■ Text shown
= = = = = = =

The Hi-Per-Mite filter from 4 State QRP Group is just what I needed. I built the kit without problems in about an hour, then I put it in the uBITX box, with  switch on the front panel that lets me put it in the circuit or take it out -- this is very satisfying and a lot of fun.  

The Hi-Per-Mite just goes between the uBITX audio out and the speaker/headphone connection. I built mine for "no gain" -- the uBITX provides plenty of audio. 

The selectivity with the Hi-Per-Mite compares favorably to that of my Drake 2-B with the 500 Hz LC filter.  You can get an idea of the performance in the video. 

Three cheers for the 4 State QRP Group and their Hi-Per-Mite!  Here is the page with all the info:

Monday, February 17, 2020

K6RRE's One Tube Rig Project

Mike will send us more info later... 

Friday, February 14, 2020

The Si4730 Radio Chip (Luddite Alert!) (video)

I have misgivings about this.  Hack-A-Day presents it as a DIY radio project and wonders if this might be the modern equivalent of the crystal radio projects of days-gone-by.  But notice that the "build" video focuses mostly on building the box.  The electronic "building" of this radio mostly involves plugging in two chips, or two boards with chips. My questions are: 

1) When this project is finished, who REALLY built it? You, or the Si4730 manufacturer?  

2)  After you've "built" this thing, would you have the same sense of accomplishment that you get from an analog, discrete component project?  Or even from that crystal radio?

= = = = = = =

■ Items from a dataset
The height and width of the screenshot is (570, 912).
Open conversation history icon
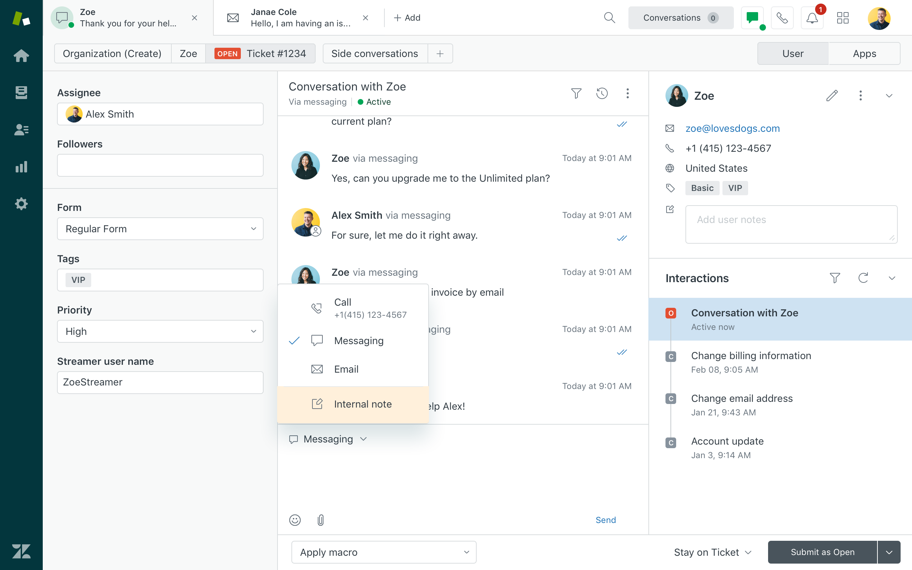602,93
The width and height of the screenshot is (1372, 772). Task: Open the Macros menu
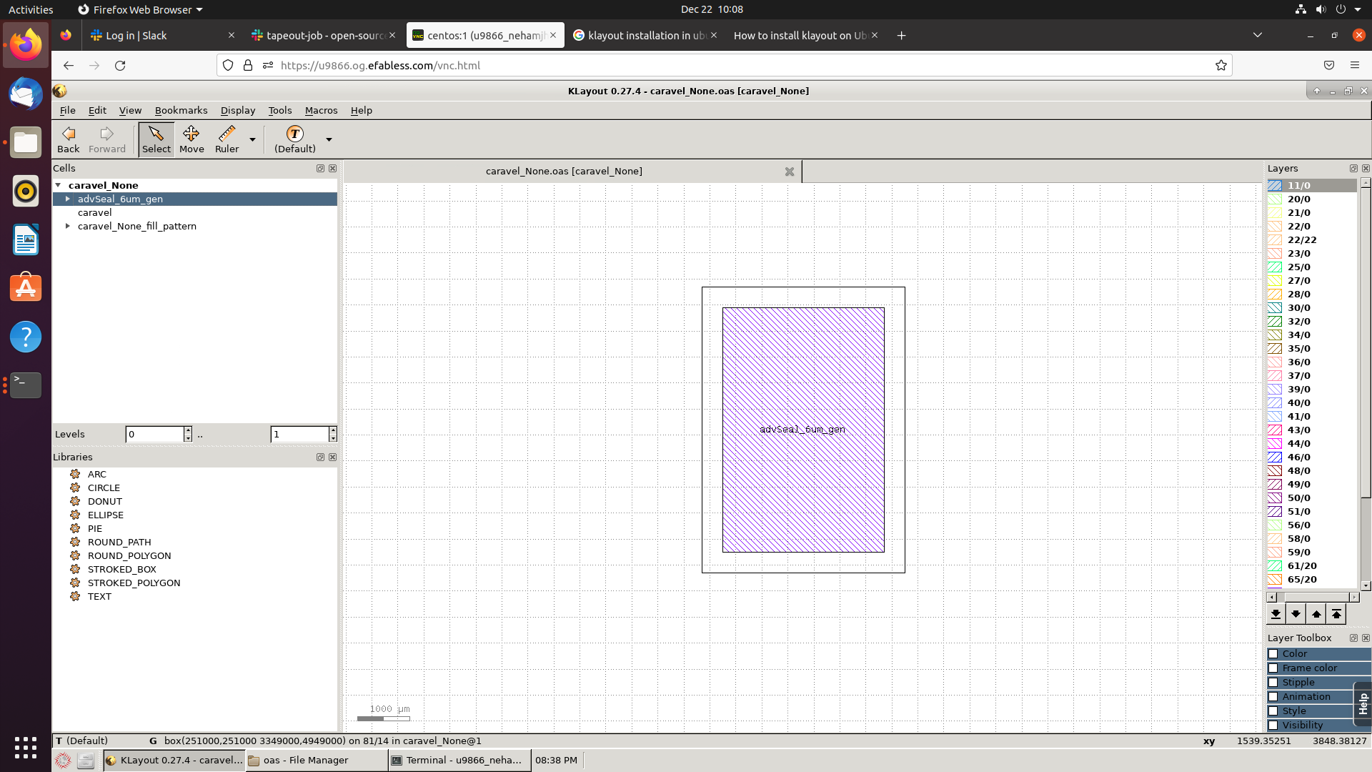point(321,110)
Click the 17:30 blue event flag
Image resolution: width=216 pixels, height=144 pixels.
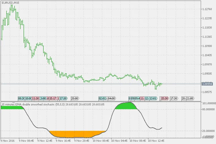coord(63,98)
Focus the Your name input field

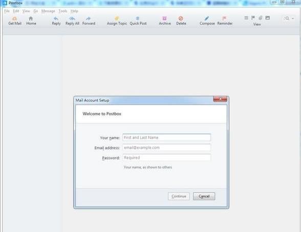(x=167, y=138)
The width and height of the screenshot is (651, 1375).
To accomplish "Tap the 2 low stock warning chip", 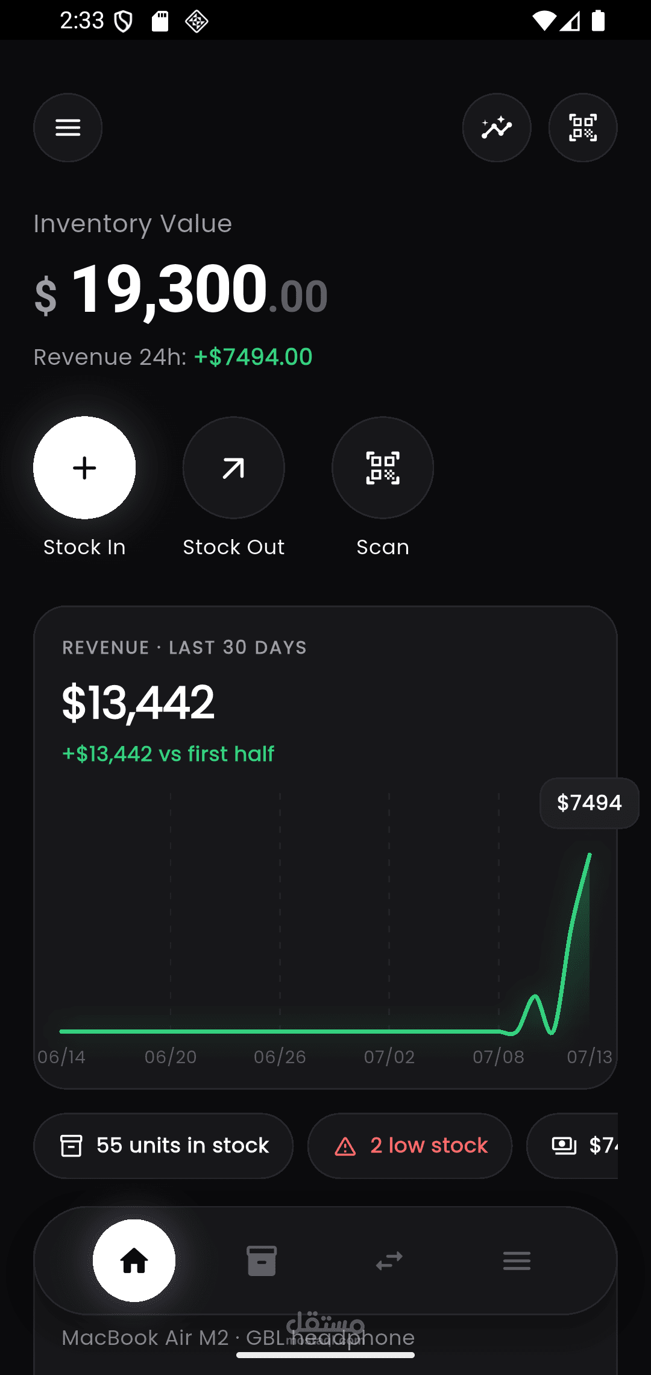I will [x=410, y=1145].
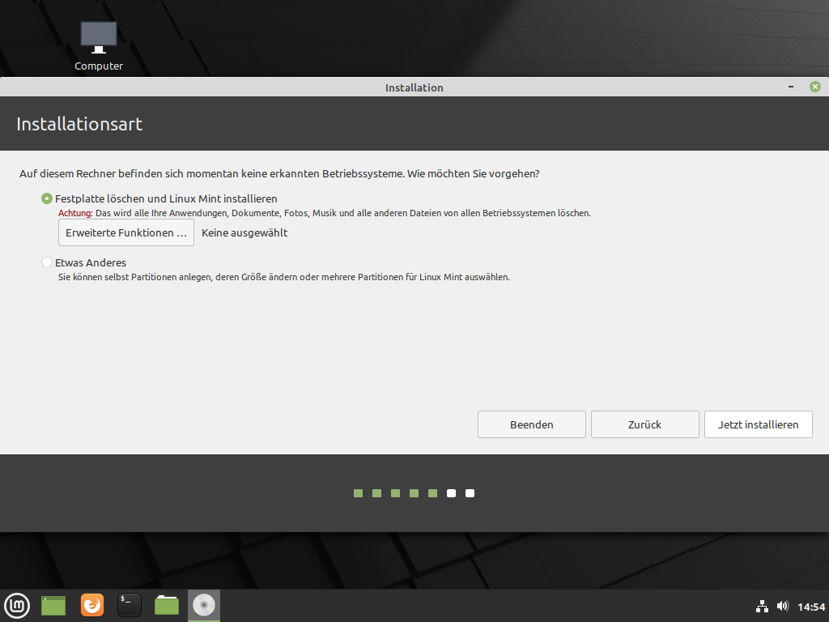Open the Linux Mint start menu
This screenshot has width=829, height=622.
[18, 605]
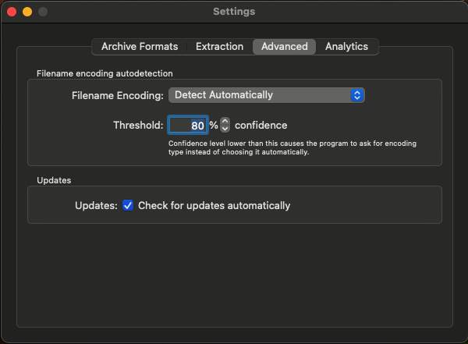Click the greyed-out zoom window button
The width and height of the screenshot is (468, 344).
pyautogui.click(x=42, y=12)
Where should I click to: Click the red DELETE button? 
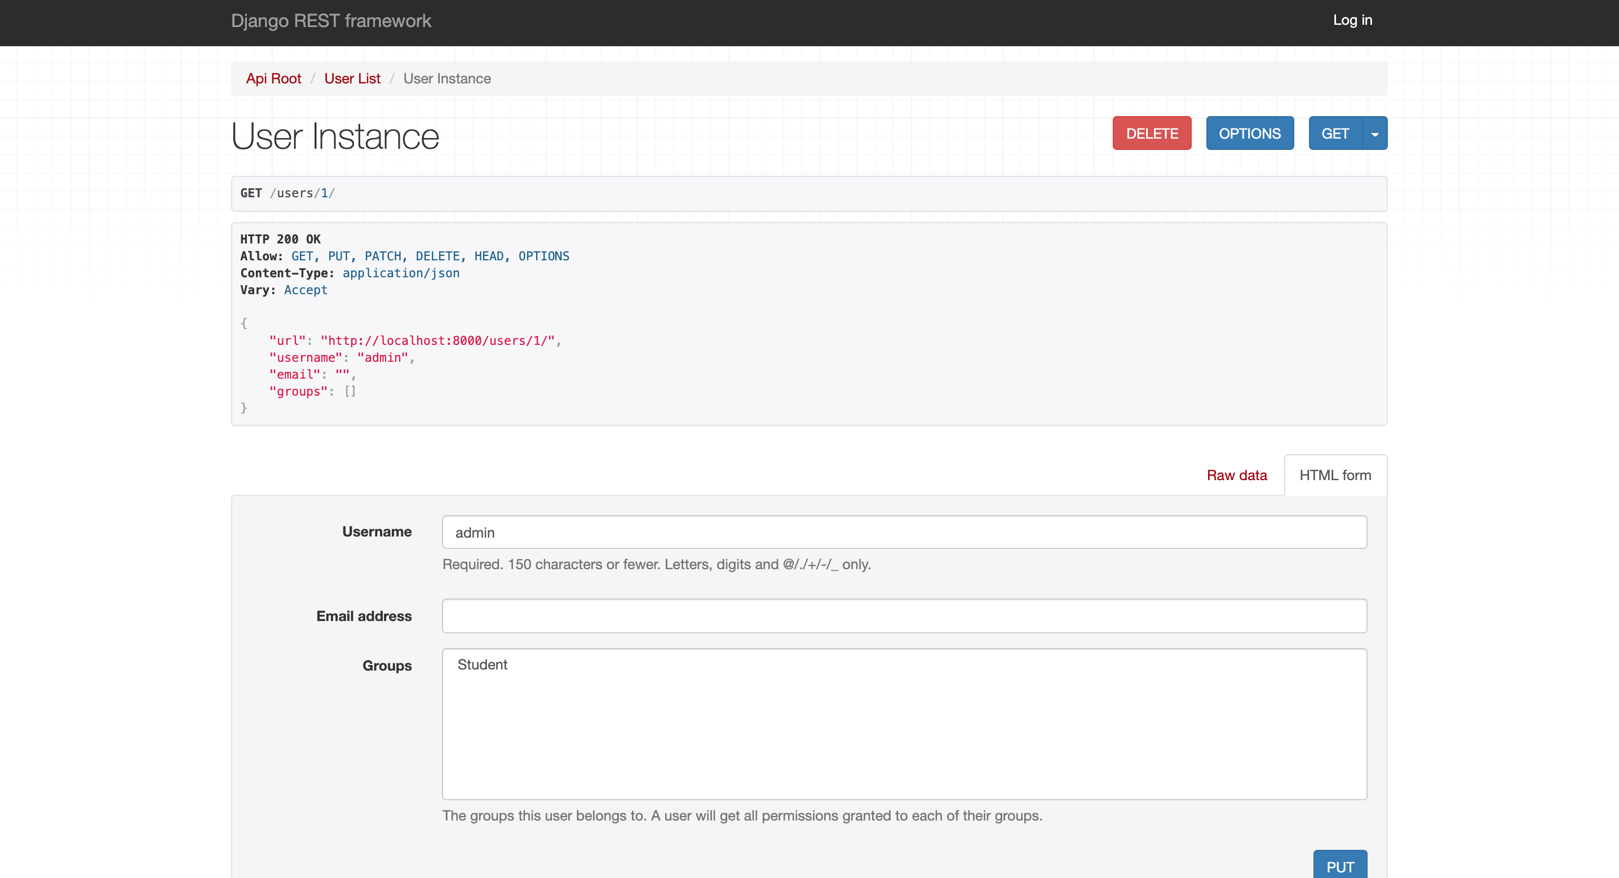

= = = = = = =

■ Task to complete
According to the radio blog text, how long did it take to build the Hi-Per-Mite filter kit? The items are separate from the radio blog text.

■ Result of this task
About an hour.